El Servicio Copernicus de Cambio Climático de la Unión Europea confirmó que el pasado agosto fue el mes más caluroso jamás registrado en el planeta. Las temperaturas del aire y la superficie marina alcanzaron cifras sin precedentes históricos, lo que llevó a la Organización de las Naciones Unidas (ONU) a reiterar el llamado urgente para abandonar los combustibles fósiles.
Temperaturas récord y alerta de la ONU
Durante agosto, la temperatura promedio del aire a nivel mundial alcanzó los 16,96 ºC, superando por 0,01 ºC la marca previa registrada en julio de 2023. Por esta razón, los científicos del programa europeo consideran que ambos periodos comparten formalmente el récord histórico de calor en la Tierra.
Por su parte, los especialistas señalan que la humanidad probablemente no ha experimentado temperaturas tan elevadas en los últimos 100.000 años. Asimismo, las emisiones de gases de efecto invernadero —que alcanzaron niveles históricos en 2025— han elevado la temperatura global cerca de 1,4 ºC respecto a la era preindustrial.

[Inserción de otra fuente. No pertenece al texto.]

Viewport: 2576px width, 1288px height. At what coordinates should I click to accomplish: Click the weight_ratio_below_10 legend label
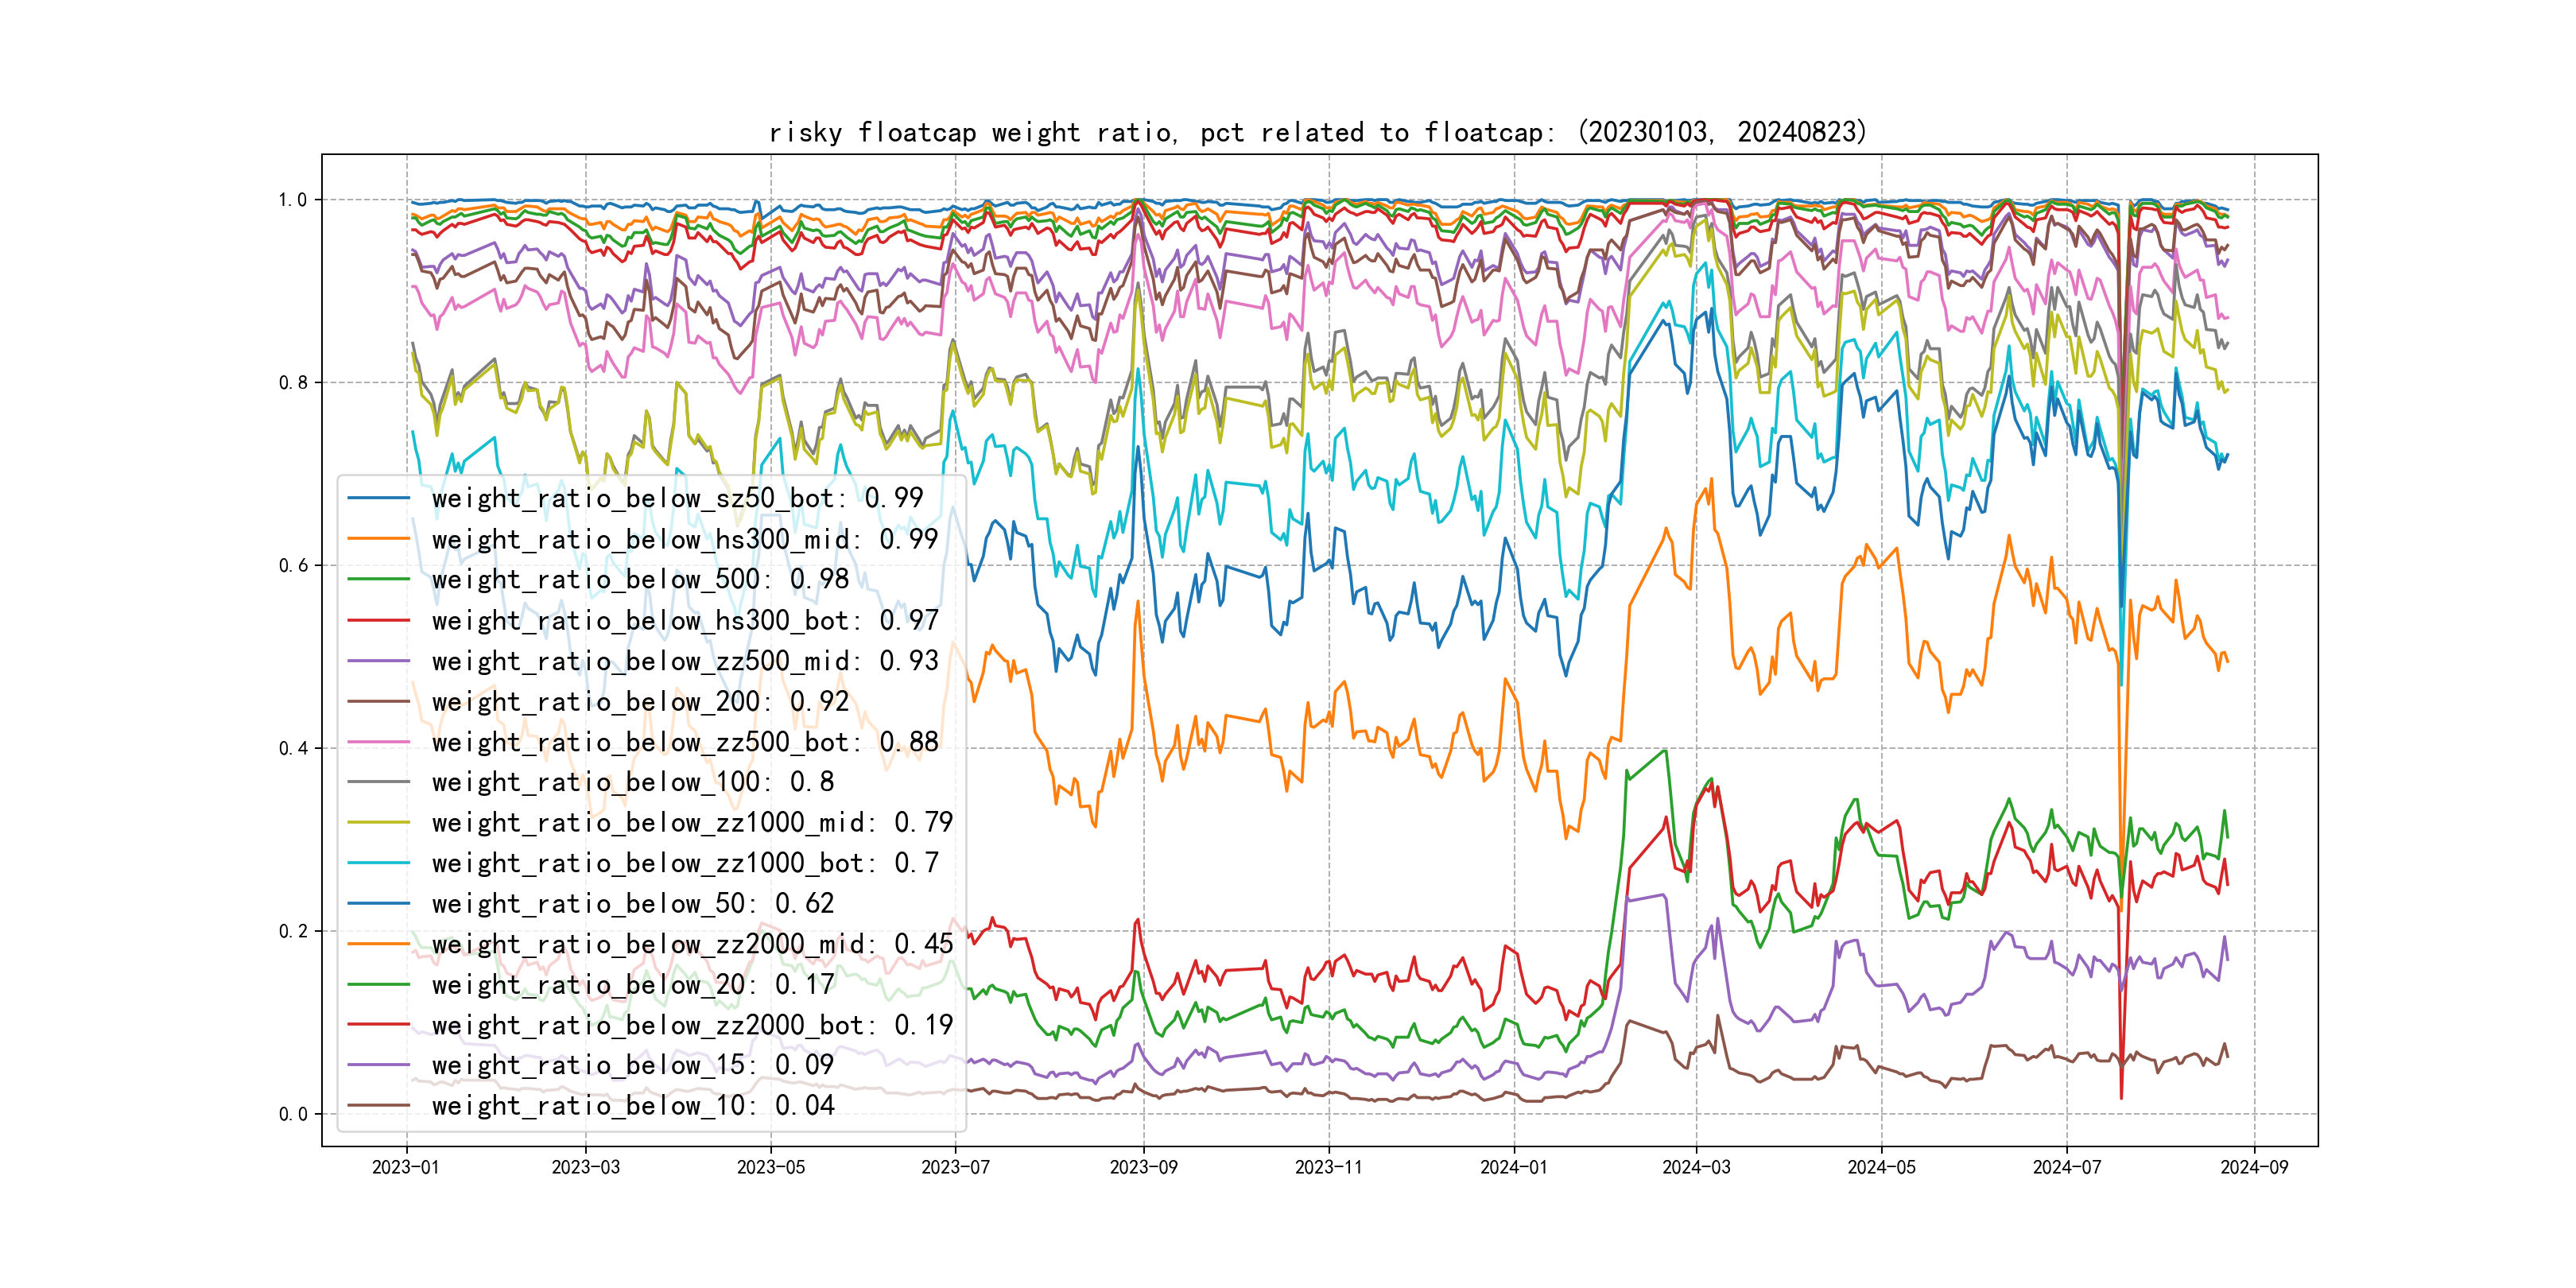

«La evidencia es irrefutable: este es el precio en espiral de la adicción de la humanidad a los combustibles fósiles y de la crisis climática global que está alimentando», aseveró Simon Stiell, jefe de clima de la ONU.
El impacto del «super-El Niño» en los océanos
En el ámbito marítimo, las temperaturas de las superficies oceánicas igualaron el máximo histórico para un mes de agosto. De hecho, los océanos han absorbido más del 90% del exceso de calor atrapado por los gases de efecto invernadero, provocando severas consecuencias para los arrecifes, la biodiversidad y las comunidades costeras.
Además, el calentamiento en cuencas como el Atlántico, el Mediterráneo y el Pacífico tropical se ve reforzado por el desarrollo de un fenómeno de El Niño de gran intensidad.
Principales consecuencias proyectadas por la comunidad científica
- Récords continuos: La intensidad máxima de este episodio de El Niño se prevé alrededor de diciembre, lo que podría convertir a 2026 y 2027 en los años más cálidos jamás observados.
- Eventos extremos: Alteración del clima global con incendios forestales en Australia, sequías en África e inundaciones en Sudamérica.
- Absorción térmica: Estrés prolongado en los ecosistemas marinos por el sobrecalentamiento de las capas superficiales del mar.
Impacto humano: 1.300 millones de afectados en el verano boreal
A nivel regional, el mes de agosto cerró el verano meteorológico más cálido en la historia de Europa occidental, superando la marca establecida en el año 2003. Según análisis de datos globales, aproximadamente 1.300 millones de personas vivieron las temperaturas más altas registradas entre junio y agosto.
Por consiguiente, un total de 52 países en todos los continentes batieron sus récords de temperatura promedio durante esta estación.
En Europa, las intensas olas de calor provocaron el cierre de centros educativos, el secado de ríos y devastadores incendios forestales. Adicionalmente, reportes sanitarios en ocho países europeos contabilizan al menos 35.000 muertes adicionales vinculadas directamente a las extremas condiciones térmicas.
En conclusión, la comunidad científica internacional advierte que las marcas térmicas seguirán superándose si no existe una reducción drástica en la quema de carbón, petróleo y gas. Por lo tanto, la transición energética se consolida como la única vía para frenar el impacto del cambio climático global.